Virgilia drew a long breath and then another. It had been very hot and
very fatiguing in her mother's room. She had refused to have any sun
or light except that coming out of the large living-room, from which
four sleeping chambers opened.

The girl stretched out her arms, in graceful languor, then, throwing
herself on the couch, she closed her eyes, but she was not sleeping. A
panorama of thoughts and visions passed rapidly through her mind. She
saw herself as she had been, a pagan, a worshipper of the gods, with
no thought above the arranging of her hair or the flowers she would
wear at the banquets. She recalled the visits to Hermione and the
quiet meetings of the Christians in their hiding-places in the
catacombs, surrounded by the graves of many martyrs to the Christian
faith.

One scene she would never forget.

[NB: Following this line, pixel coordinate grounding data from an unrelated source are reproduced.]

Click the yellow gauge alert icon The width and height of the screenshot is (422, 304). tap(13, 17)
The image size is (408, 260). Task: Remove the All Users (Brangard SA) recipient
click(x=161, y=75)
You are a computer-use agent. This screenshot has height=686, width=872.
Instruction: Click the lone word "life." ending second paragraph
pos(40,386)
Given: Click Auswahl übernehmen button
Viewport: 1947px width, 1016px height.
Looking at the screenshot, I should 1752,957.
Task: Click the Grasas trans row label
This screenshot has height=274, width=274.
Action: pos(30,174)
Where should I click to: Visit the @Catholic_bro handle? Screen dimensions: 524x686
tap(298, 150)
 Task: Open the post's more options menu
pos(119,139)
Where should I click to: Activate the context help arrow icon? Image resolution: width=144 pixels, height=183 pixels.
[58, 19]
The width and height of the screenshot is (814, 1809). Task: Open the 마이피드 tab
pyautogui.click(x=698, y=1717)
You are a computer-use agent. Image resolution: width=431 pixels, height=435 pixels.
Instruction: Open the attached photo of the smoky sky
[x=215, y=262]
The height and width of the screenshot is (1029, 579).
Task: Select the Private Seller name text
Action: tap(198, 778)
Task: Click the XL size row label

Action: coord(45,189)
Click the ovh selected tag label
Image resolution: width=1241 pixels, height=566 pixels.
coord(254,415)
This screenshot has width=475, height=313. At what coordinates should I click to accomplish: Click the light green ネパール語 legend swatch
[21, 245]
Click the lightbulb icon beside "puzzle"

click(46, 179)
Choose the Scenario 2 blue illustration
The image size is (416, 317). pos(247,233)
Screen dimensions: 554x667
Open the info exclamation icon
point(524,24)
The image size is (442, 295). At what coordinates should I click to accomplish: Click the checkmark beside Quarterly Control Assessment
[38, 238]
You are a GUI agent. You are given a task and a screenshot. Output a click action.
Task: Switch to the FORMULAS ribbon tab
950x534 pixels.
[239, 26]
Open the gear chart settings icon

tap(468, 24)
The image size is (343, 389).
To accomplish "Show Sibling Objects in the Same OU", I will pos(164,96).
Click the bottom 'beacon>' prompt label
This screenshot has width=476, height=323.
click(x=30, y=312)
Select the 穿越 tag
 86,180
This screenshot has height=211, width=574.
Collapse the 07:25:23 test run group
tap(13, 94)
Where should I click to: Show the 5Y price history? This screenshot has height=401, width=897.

It was one afternoon when she and
Hermione accompanied by Marcus leaving Alyrus sleeping in the
antechamber, had slipped out by a side entrance, joining the other
Christians in the shadowy passageways of the underground cemeteries.

An old man, with snowy beard and piercing eyes was reading aloud a
letter, a letter from the Apostle Paul to those who were at Rome. The
light from torches stuck into the rough walls of the cubiculum shone
on an hundred upturned faces of brave followers of Christ who knew not
on what day, or in what hour they would be arrested and thrown into
prison.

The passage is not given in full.